高度利用地区とは、低層な建物が多く、土地が細分化されているような密集市街地において、土地をくっつけて一体的な再開発を行ない、高層ビルなどの高い建物を建てられるようにした地区です。高度地区とは、ここでの高度(こうど)とは、小さな建物ではなくより大きな建物を建ててハイレベル(高次元)に土地を利用するという意味であり、高度地区とは逆の意味になります。
これらを詳細に理解するには、経験と知識が必要です。
しかしながら、どのような規定があるのか概要を理解しておけば、そのような物件に巡り合ったときに気づきが生まれます。
これが重要なのです。
内容を理解しておかないと、買主からの「このような用途や大きさの建築はできるの?」との質問に正確に答えることができません。
不動産取引や建築設計において都市計画や建築基準法の制限を説明する際には正しい根拠とその内容を正確に買主に伝える必要があります。
建築士試験、重要事項説明などにおいて必須の知識となりますので、こちらの記事が参考になれば嬉しいです。
それでは、わかりやすくポイントを絞って解説します。
目次 [非表示]
1 建築基準法における重要事項説明事項とは?
重要事項説明では、宅建業法施行令第3条第1項第2号に掲げる内容を説明する必要があります。

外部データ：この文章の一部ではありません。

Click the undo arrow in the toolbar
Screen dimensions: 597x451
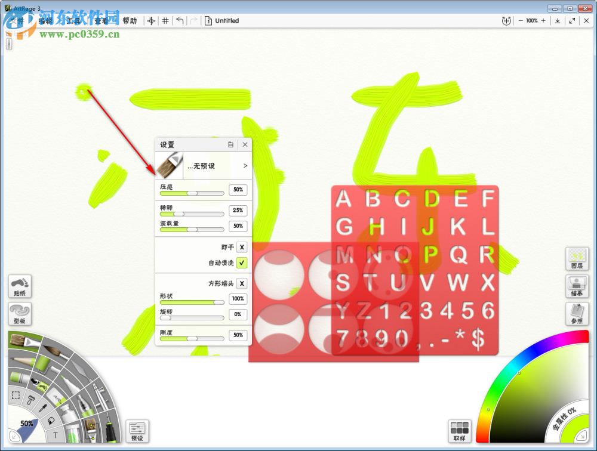180,20
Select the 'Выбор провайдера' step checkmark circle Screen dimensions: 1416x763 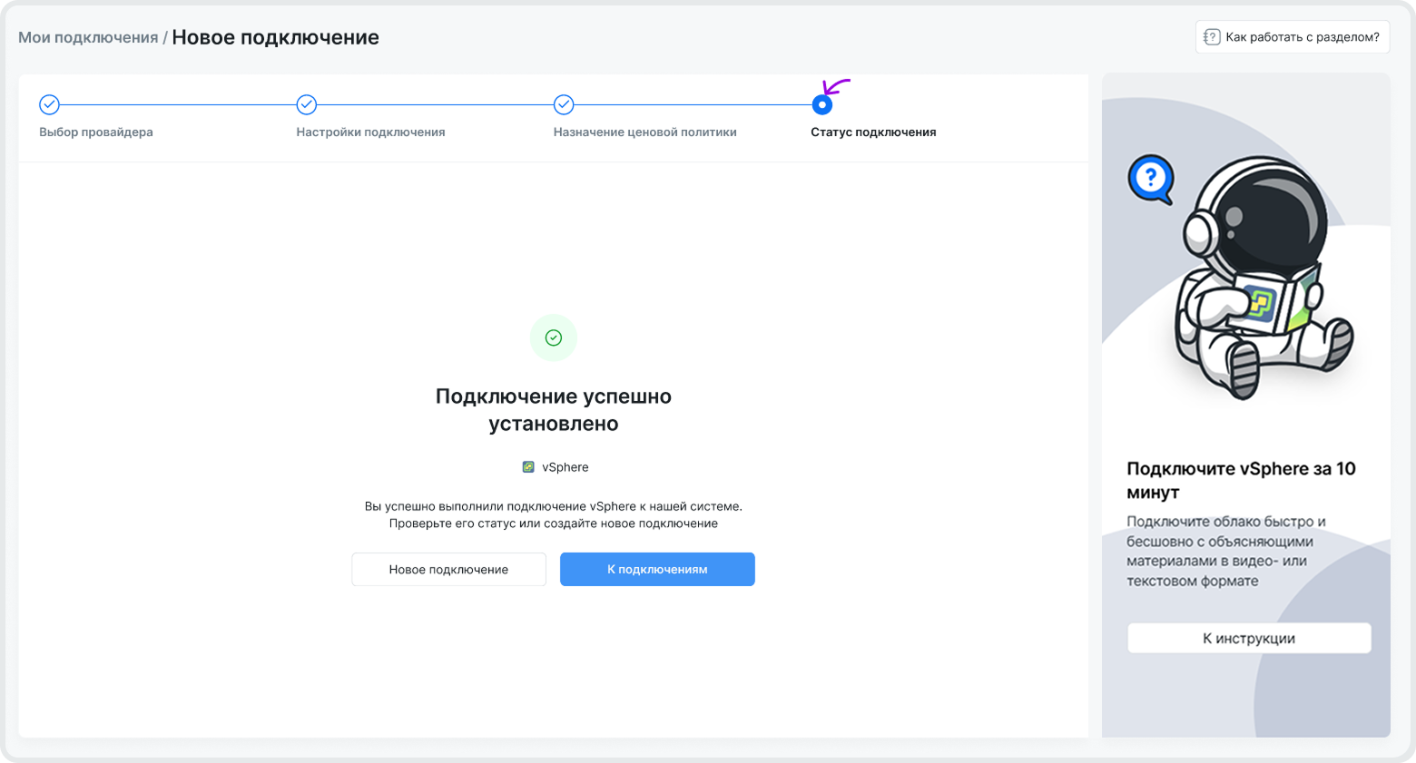(50, 105)
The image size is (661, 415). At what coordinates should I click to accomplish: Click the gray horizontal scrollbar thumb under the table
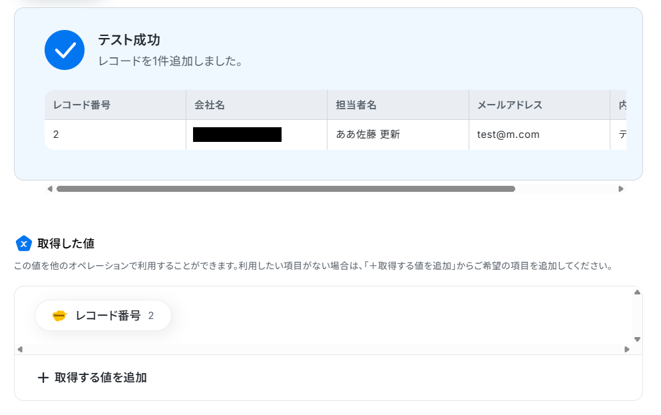(x=286, y=189)
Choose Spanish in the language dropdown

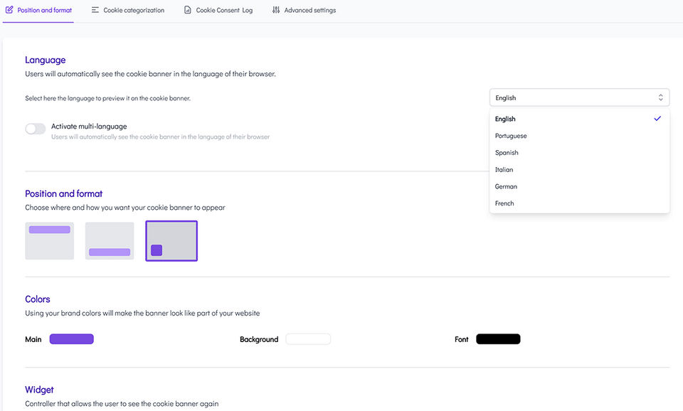pos(507,153)
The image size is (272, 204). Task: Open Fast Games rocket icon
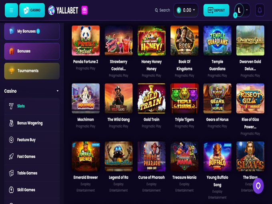pos(11,156)

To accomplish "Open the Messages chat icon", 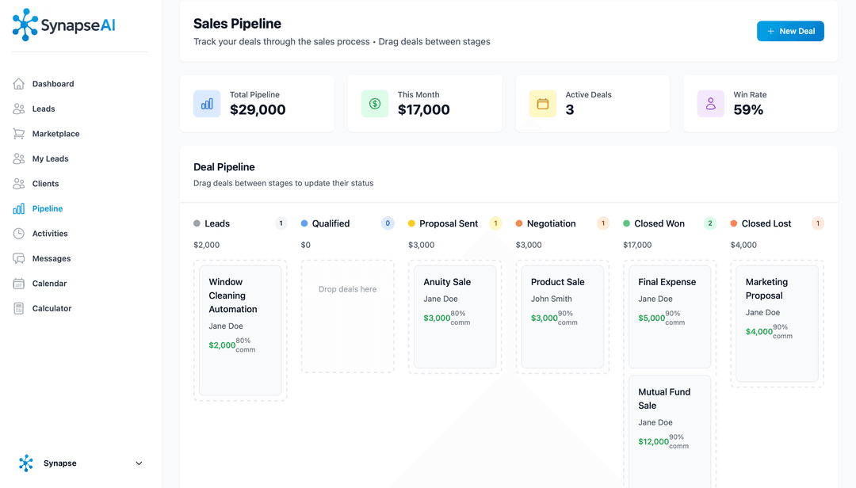I will tap(17, 258).
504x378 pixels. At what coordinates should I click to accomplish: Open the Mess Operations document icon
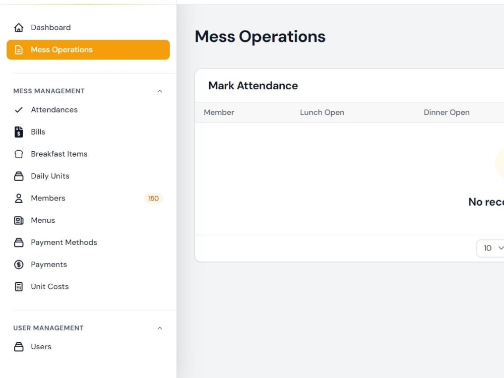coord(19,49)
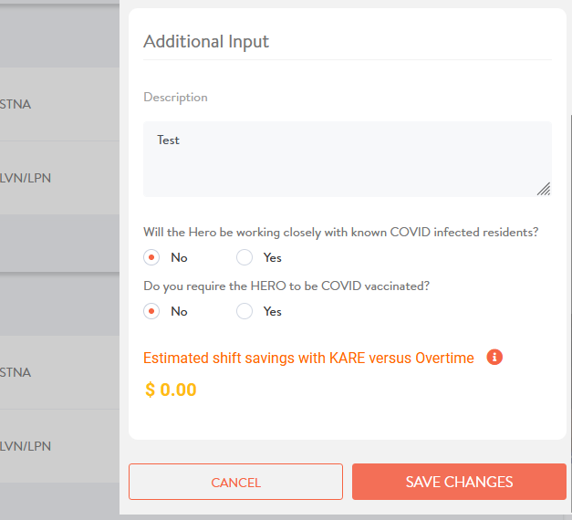572x520 pixels.
Task: Click the SAVE CHANGES button
Action: coord(459,482)
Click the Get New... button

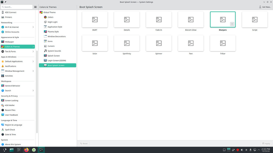coord(265,7)
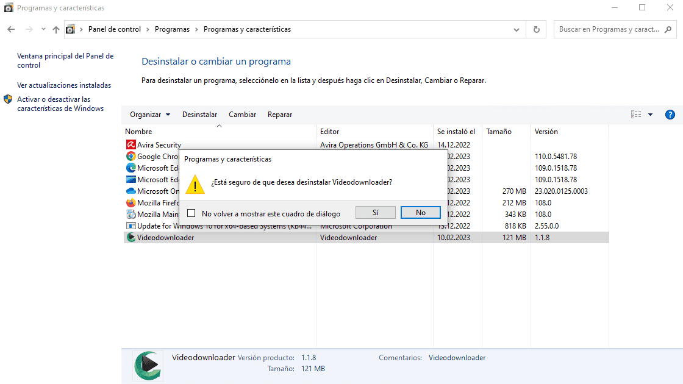Click the back navigation arrow
Screen dimensions: 683x384
10,29
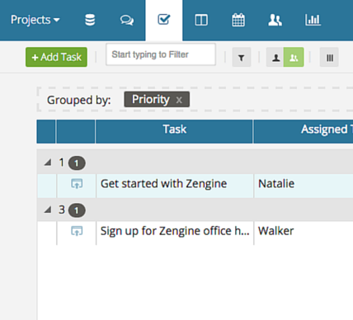The image size is (353, 320).
Task: Click the funnel filter button
Action: 242,58
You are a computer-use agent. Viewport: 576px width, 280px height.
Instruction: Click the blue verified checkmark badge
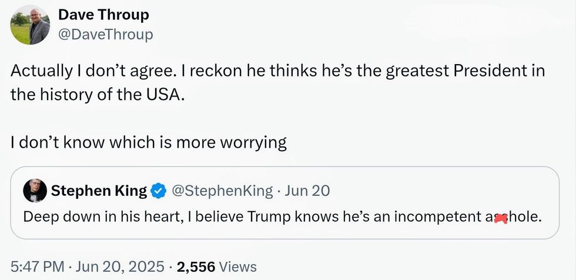(x=158, y=191)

宅建業法施行令第3条第1項第2号(重要事項説明:建築基準法)
二 建築基準法第39条第2項、第43条、第43条の2、第44条第1項、第45条第1項、第47条、第48条第1項から第14項まで(同法第88条第2項において準用する場合を含む。)、第49条(同法第88条第2項において準用する場合を含む。)、第49条の2(同法第88条第2項において準用する場合を含む。)、第50条(同法第88条第2項において準用する場合を含む。)、第52条第1項から第14項まで、第53条第1項から第8項まで、第53条の2第1項から第3項まで、第54条、第55条第1項から第3項まで、第56条、第56条の2、第57条の2第3項、第57条の4第1項、第57条の5、第58条、第59条第1項及び第2項、第59条の2第1項、第60条第1項及び第2項、第60条の2第1項、第2項、第3項(同法第88条第2項において準用する場合を含む。)及び第6項、第60条の2の2第1項から第3項まで及び第4項(同法第88条第2項において準用する場合を含む。)、第60条の3第1項、第2項及び第3項(同法第88条第2項において準用する場合を含む。)、第61条、第67条第1項及び第3項から第7項まで、第68条第1項から第4項まで、第68条の2第1項及び第5項(これらの規定を同法第88条第2項において準用する場合を含む。)、第68条の9、第75条、第75条の2第5項、第76条の3第5項、第86条第1項から第4項まで、第86条の2第1項から第3項まで並びに第86条の8第1項及び第3項
「エッ」と思うぐらい多いですが、このうち都市計画や建築基準法に基づく指定や認可状況、条例などを調査し、該当する事項を説明することになります。
調査方法としては、都市計画課(法)や建築指導課(法)などを担当する窓口にて確認することとなります。
くれぐれも「どれが対象ですか?」などの尋ね方はやめましょう!
対象となる窓口にて確認して内容を理解し、説明が必要な事項を洗い出して整理するのが資格者の責務です。「役所がいったから。」では役割を果たしていません。
2 高度利用地区とは
[都市計画法第9条第19項]
高度利用地区は、用途地域内の市街地における土地の合理的かつ健全な高度利用と都市機能の更新とを図るため、建築物の容積率の最高限度及び最低限度、建築物の建蔽率の最高限度、建築物の建築面積の最低限度並びに壁面の位置の制限を定める地区とする。
[都市計画運用指針 7.高度利用地区]の抜粋
高度利用地区は、建築物の敷地等の統合を促進し、小規模建築物の建築を抑制するとともに建築物の敷地内に有効な空地を確保することにより、用途地域内の土地の高度利用と都市機能の更新とを図ることを目指した地域地区である。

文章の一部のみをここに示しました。